Homily for Sept. 4th, 2015: Colossians 1:15-20.
“Christ is the image of the invisible God,” we heard in our first reading. From time immemorial people have longed to see God. The book Exodus tells about Moses asking to see God. “My face you cannot see,” God replies. “For no man can see me and live. … I will set you in the hollow of a rock and cover you with my hand until I have passed by. Then I will remove my hand, so that you may see my back; but my face you cannot see.” (Ex. 33:20-23)
The birth of God’s Son, Jesus, changed this. Jesus is God’s image. Looking at him, we see what God is like. Jesus preferred the company of simple, ordinary people.

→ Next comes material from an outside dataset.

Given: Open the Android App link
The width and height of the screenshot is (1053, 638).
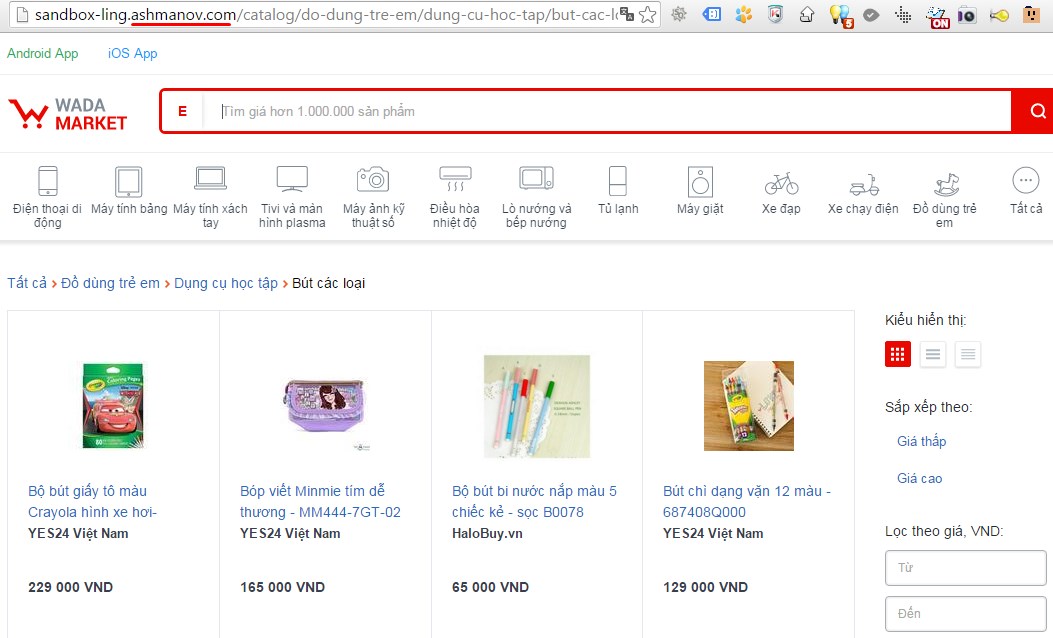Looking at the screenshot, I should click(x=42, y=54).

He came to the world in a provincial village where nothing interesting or important ever happened. Jesus moved not among wealthy or sophisticated people, or among scholars and intellectuals, but among ordinary people. They were the ones who welcomed him most warmly. The rich and powerful and learned had difficulties with Jesus. Many were hostile to him. That was true then. It remains true today – with notable and happy exceptions, for which we give thanks to God.
In his youth Jesus worked with his hands in the carpenter=s shop. His teaching was full of references to simple things: the birds of the air, the wind and the waves, the lilies of the field, the vine, the lost sheep, the woman searching for her one lost coin, leavening dough with yeast, the thief breaking in at night. Those were images that everyone could understand. Jesus also told stories: so simple that they capture the interest of children; yet so profound that learned scholars are still studying them today.
In preferring simple people and simple things, Jesus was showing us what God is like. He who is not only God’s image, but his utterance and word, God=s personal communication to us, is saying through all the circumstances of his life that God loves humble people. God is especially close to those who feel that they are not in control of their lives; that they are the victims of circumstances; that their lives are a tangle of loose ends and broken resolutions.
Jesus, the man who gave God a human face, and a human voice, shows us through all he says and all he does, that God loves us with a love that will never let us go.